A popular scam is to impersonate an IRS agent and con victims into providing personal information. Scammers can use two approaches: (1) threaten victims if they don’t immediately pay overdue taxes or (2) tell victims they need to provide additional information in order to receive a pending refund.

Red Flags of Tax Scams

If you, or a client, has received a phone call or email for tax-related information, you should automatically be wary. Here are some signs that something is amiss:

  • Demand for immediate payment
  • No opportunity to question or appeal amount due
  • Requesting credit card, bank or other personal information over the phone
  • Requiring a specific payment method
  • Threatening or aggressive behavior on behalf of the caller

If a client contacts you saying they received a phone call or email from the IRS regarding their personal tax information, you should immediately question what information, if any, the client provided to them.

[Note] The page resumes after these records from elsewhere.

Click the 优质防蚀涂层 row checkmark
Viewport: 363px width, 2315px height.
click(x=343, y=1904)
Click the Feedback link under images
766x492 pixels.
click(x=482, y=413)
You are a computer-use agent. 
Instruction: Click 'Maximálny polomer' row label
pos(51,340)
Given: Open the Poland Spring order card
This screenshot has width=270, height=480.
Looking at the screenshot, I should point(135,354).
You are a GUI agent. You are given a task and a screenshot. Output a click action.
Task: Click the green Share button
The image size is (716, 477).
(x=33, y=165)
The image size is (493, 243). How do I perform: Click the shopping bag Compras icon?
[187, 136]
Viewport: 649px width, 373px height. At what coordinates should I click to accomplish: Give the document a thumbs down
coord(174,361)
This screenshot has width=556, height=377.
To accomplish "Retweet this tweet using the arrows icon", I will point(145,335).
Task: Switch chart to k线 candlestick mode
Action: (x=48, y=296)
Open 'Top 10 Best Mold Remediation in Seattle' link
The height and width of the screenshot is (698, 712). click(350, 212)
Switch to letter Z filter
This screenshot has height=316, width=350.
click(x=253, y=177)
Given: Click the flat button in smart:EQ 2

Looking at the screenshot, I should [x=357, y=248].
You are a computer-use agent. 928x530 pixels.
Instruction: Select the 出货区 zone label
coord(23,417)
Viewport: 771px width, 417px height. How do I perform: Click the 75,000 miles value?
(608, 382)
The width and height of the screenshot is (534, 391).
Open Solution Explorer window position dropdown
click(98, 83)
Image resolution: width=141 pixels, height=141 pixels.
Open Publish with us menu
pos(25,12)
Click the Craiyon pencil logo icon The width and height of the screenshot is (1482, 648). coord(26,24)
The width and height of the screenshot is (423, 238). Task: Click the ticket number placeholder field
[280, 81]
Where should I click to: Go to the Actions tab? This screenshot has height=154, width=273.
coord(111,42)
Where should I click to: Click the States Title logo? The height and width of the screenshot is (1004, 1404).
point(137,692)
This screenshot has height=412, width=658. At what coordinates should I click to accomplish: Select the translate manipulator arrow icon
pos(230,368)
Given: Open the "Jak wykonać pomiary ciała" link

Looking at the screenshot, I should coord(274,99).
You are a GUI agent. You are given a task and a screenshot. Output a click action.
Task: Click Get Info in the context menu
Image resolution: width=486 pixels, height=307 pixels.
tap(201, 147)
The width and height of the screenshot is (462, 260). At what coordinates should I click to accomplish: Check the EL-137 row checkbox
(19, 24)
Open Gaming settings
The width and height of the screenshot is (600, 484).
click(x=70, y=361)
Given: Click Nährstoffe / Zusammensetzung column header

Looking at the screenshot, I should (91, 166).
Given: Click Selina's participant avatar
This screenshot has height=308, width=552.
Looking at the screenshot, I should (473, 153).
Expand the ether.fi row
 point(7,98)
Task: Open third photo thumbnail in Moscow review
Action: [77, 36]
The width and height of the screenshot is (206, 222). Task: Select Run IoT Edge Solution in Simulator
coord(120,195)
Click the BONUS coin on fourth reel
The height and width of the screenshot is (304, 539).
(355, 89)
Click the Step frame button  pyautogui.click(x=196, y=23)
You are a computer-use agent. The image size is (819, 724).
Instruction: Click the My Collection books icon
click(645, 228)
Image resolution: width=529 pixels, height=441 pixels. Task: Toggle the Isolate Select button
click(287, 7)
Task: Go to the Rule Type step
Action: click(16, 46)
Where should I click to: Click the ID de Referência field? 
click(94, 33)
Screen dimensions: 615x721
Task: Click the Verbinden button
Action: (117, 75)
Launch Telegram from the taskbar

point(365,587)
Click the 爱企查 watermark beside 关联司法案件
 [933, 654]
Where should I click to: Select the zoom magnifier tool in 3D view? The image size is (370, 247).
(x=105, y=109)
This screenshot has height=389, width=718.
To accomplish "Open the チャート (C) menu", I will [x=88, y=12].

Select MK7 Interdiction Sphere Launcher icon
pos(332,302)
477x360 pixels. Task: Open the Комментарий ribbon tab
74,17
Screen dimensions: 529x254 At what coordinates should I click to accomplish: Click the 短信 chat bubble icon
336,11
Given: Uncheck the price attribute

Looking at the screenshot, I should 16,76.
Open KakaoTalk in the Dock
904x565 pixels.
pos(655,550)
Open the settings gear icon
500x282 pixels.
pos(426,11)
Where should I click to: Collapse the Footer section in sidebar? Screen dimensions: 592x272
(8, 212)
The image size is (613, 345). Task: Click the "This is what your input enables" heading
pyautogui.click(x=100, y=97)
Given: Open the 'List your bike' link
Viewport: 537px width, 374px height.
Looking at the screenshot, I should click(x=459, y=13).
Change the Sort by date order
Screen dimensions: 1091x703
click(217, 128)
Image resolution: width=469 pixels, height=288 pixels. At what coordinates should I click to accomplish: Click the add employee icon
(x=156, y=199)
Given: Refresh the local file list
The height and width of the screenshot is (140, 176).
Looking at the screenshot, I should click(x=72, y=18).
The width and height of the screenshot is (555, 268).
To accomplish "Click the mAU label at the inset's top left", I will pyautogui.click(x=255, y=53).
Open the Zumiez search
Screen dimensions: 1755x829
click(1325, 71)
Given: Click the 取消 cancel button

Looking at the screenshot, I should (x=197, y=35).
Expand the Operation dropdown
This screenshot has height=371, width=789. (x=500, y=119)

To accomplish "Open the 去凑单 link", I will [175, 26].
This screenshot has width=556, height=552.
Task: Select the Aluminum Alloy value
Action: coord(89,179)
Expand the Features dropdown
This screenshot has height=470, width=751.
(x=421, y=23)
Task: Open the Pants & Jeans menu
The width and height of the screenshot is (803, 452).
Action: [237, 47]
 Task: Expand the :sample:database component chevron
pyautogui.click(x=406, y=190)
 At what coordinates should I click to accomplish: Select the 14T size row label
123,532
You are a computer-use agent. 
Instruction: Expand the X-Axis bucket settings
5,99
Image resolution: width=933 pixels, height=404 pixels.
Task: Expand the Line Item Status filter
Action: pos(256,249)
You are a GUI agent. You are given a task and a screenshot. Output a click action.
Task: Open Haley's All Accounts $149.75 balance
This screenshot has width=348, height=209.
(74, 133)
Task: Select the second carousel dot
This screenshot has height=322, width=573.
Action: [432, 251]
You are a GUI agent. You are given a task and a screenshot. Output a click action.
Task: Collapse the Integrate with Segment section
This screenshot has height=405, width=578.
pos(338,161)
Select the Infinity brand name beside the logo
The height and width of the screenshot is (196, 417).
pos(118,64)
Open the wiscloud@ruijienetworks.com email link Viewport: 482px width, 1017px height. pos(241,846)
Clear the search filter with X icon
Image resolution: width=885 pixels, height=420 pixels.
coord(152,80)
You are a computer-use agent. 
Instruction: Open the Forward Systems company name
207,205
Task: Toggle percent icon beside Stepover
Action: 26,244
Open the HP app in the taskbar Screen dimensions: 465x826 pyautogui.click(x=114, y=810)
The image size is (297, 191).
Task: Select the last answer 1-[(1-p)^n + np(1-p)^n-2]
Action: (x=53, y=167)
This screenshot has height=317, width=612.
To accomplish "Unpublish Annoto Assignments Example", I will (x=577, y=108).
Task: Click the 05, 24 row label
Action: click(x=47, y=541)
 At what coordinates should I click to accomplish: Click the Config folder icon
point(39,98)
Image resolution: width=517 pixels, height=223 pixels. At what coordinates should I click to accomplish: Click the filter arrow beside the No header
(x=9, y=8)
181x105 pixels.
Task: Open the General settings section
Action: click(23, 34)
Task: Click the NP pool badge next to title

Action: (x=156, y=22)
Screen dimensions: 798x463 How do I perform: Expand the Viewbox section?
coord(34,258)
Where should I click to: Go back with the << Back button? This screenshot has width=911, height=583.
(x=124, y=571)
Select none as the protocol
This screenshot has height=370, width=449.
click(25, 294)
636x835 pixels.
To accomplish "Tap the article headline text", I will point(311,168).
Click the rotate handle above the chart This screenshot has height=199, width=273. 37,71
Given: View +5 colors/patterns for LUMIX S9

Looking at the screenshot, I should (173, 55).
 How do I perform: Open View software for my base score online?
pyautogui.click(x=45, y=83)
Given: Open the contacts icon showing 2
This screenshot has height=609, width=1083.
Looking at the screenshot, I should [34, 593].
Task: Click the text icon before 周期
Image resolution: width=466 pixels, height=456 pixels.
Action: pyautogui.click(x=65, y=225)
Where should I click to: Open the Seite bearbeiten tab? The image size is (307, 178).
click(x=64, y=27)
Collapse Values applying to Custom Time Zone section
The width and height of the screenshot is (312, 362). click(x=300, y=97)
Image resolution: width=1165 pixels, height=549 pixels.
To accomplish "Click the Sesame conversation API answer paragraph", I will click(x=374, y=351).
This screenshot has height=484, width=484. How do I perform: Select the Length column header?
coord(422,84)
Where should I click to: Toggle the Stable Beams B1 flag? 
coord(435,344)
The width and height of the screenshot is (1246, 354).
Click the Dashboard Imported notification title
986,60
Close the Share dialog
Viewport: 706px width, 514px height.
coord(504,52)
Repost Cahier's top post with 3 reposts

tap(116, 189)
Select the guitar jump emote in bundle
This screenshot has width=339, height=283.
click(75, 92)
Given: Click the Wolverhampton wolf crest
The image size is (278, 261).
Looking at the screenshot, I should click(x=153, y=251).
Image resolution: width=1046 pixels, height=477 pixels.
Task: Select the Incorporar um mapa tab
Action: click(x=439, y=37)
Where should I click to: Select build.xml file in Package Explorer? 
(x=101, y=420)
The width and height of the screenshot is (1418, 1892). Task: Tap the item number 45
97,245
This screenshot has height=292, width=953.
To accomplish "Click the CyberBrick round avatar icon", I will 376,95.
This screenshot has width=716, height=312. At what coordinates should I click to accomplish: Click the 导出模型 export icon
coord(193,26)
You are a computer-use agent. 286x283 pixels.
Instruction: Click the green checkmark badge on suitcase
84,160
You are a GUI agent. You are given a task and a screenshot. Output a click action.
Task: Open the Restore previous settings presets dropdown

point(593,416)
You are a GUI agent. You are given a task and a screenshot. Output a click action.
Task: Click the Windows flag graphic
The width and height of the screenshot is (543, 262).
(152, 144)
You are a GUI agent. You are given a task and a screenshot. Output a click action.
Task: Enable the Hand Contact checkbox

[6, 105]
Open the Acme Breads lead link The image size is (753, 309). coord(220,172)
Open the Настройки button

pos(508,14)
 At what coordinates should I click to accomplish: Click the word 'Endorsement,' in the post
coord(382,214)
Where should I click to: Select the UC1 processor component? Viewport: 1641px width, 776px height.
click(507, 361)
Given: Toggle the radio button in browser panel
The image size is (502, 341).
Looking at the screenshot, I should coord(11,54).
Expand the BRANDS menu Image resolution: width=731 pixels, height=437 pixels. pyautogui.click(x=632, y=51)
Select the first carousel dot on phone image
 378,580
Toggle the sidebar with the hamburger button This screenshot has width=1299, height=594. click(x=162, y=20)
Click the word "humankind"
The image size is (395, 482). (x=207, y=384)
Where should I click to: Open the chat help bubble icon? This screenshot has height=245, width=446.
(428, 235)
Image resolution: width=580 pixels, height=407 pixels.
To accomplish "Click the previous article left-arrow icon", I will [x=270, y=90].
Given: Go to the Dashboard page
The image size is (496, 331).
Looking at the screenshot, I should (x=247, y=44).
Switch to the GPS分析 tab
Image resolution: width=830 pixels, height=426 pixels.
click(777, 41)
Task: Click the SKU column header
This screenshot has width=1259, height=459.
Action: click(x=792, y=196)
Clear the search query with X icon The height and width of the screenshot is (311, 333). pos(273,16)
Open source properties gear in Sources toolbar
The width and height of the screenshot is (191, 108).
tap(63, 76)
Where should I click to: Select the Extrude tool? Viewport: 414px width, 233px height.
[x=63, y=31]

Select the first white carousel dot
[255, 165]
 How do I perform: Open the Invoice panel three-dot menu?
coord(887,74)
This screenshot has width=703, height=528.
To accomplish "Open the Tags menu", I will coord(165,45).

Simply put, the IRS won’t ask for information via telephone or email. They still prefer old-fashioned snail mail to communicate.  Please note that some scammers also send mail, so if a questionable letter is received, it is better to question it than put sensitive information in the wrong hands.

Tips to Avoid Being Scammed

Just like any other scam, there are ways to safeguard your information. Make sure you and your clients understand these safety tips:

  • Never provide information over the phone.
  • Do not click links in an email. Instead go to IRS.gov and look for information on their website.
  • Seek advice from a tax professional if there is any question regarding tax communications.

The IRS has set up a web page dedicated to notifying taxpayers of existing scams. They also have a dedicated email for anyone to forward suspected scam emails, phishing@irs.gov.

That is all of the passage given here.